For Marc Cerniglia, running Spotlight Branding from 2014 to 2017 often felt like being strapped into a rocket with an unknown destination.

Cerniglia co-founded the Charlotte, North Carolina firm in 2011 after recognizing law firms needed help with their content marketing. It took the company three years to reach $200,000 in revenue, but sales tripled to $600,000 in 2015, broke the $1 million barriers a year later and reached $1.3 million in 2017.

“We didn’t know it at the time, but I think what we realize now is that we never really developed the rhythms and the processes that were needed,” Cerniglia recalled of that period. “We just never really had a consistent way of meeting, of checking in on how different departments were doing. We were really lacking in measurables so while we knew our revenues were growing, it felt like we were flying a jet really fast without instruments.”

Cerniglia concluded that implementing the Entrepreneurial Operating System (EOS) espoused in the book “Traction,” would provide Spotlight Branding with the instrumentation it needed.
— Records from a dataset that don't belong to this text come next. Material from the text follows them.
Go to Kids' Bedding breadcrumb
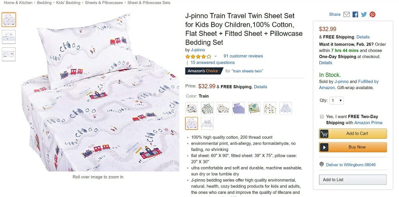 (x=68, y=2)
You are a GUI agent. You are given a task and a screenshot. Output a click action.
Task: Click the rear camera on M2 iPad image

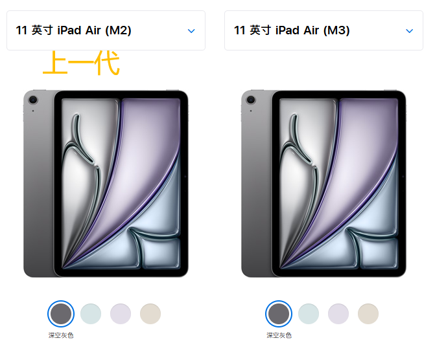33,100
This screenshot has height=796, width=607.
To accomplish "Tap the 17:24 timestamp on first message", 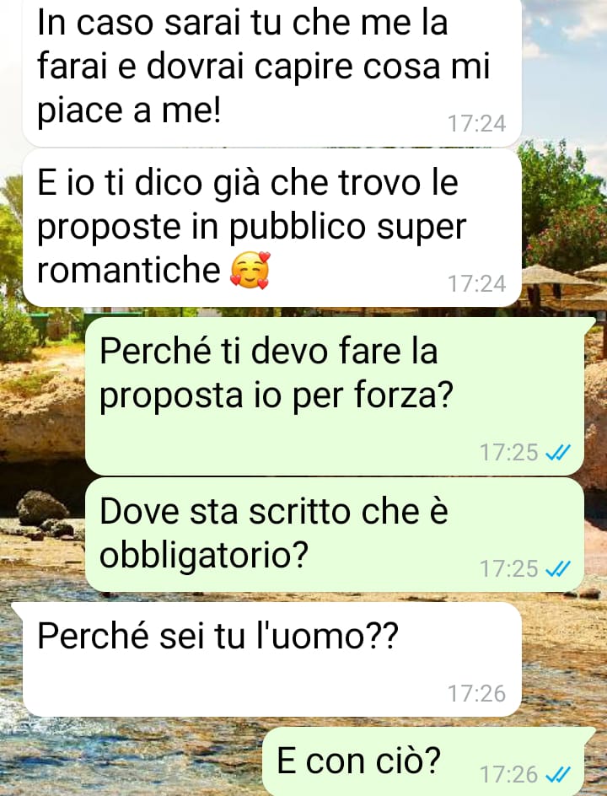I will coord(476,124).
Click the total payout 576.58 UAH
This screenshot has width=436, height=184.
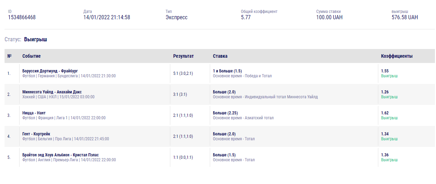[x=405, y=17]
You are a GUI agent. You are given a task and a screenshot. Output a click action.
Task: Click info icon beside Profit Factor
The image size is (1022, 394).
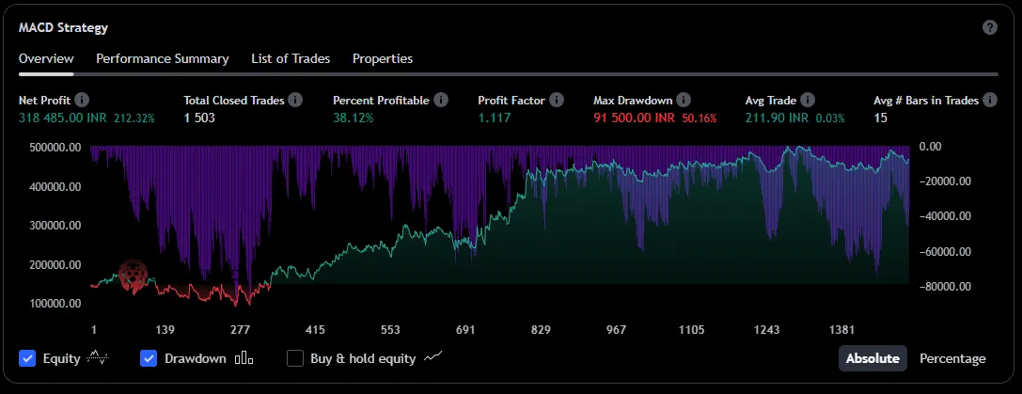coord(557,100)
Conversations with entrepreneurs trying to implement the system on their own, however, yielded all sorts of conflicting advice that convinced him that. Spotlight Branding should invest in hiring a professional EOS implementer.

“I feel like people that do it on their own are limited by their own experiences and what they see in their own business,” he said. “That might be kind of shortsighted at times.”
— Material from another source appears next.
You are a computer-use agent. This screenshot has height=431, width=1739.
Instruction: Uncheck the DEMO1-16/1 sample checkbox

When he learned that Cesar Quintero, who he met during a mutual appearance at a TED Talks conference, had created The Profit Recipe to offer EOS implementation and other services, he hired the firm.

And he’s glad he did.

“When I go talk to Cesar, he’s always got an answer and it’s not just his opinion,” says Cerniglia. “His advice is backed up by kind of years and years of this process being in place.

Creating structure and processes

One of the first things The Profit Recipe got to work on was helping the company revisit, refine, reaffirm and articulate its core values.

“We actually got them printed up on a wall mural,” said Cerniglia. “And literally weeks later I’m hearing people reference them in conversations. That was one of the most instant returns that I saw – everyone holding themselves to these standards and a specific mindset.”

With The Profit Recipe’s guidance, Spotlight Branding also began developing metrics to measure the progress of each department and set short-term goals.

“In the past, once in a while, we would try to create a dashboard for this department or that department, so they can track things better,” Cerniglia recalled. “We played around here and there, but we never firmly said, ‘Here are the department’s measurables, here’s how we know how the department is doing.’”

Spotlight Branding has since developed dashboards every one of its employees can use to measure how their department is performing against its short-term goals, or “rocks.”

The Profit Recipe also trained employees how to implement weekly Level 10 (L-10) meetings to hold employees responsible for “moving those rocks.”

The combination of core values, metrics, rocks, and L10 meetings provided the structure and processes needed to align employees. The crew of Spotlight Branding rocket ship had the instrumentation it needed to ensure its upward trajectory.

Praise for the EOS ecosystem

Cerniglia says what he admires most about the EOS is that it provides an entire ecosystem for helping companies to gain traction. Core values help align employees around how to do things, rocks help align employees around short-term goals, and L-10 meeting hold employees accountable for making progress toward those goals every single week.

He’s also been struck by how quickly it has transformed the company.

“To see people reacting to those very, very quickly after we established them, and them becoming part of our DNA, was pretty special,” he said. “We’ve literally created more traction in our business, which I think is why this whole thing is called ‘Traction,’ because literally everybody is meeting and we’re solving our biggest problems.”

In interviews, Spotlight Branding began asking job candidates to explain what each of the firm’s core values, including “make it better,” means. All three employees hired in the first nine months of 2018 were asked during their interviews to provide examples of how they improved on something that was already good to make it better.

The L-10 meetings have helped the company prioritize resources amid rapid growth and change both within the company and the content marketing business.

“These L-10 meetings really do surface the most pressing things and push away the issues that may not be as pressing,” Cerniglia said. “And it’s just amazing how much stuff we’ve solved and put behind us, so we can move on and stay focused on our biggest goals.”

All in all, Cerniglia feels like Spotlight Branding is better aligned because it communicates better with its employees and is better measuring and tracking key metrics.

“Everyone knows what their job is,” he said. “They know what’s important. There’s no ambiguity. It just feels like we’re more focused than we’ve ever been. I think everybody really knows the most important things they can be doing every day.”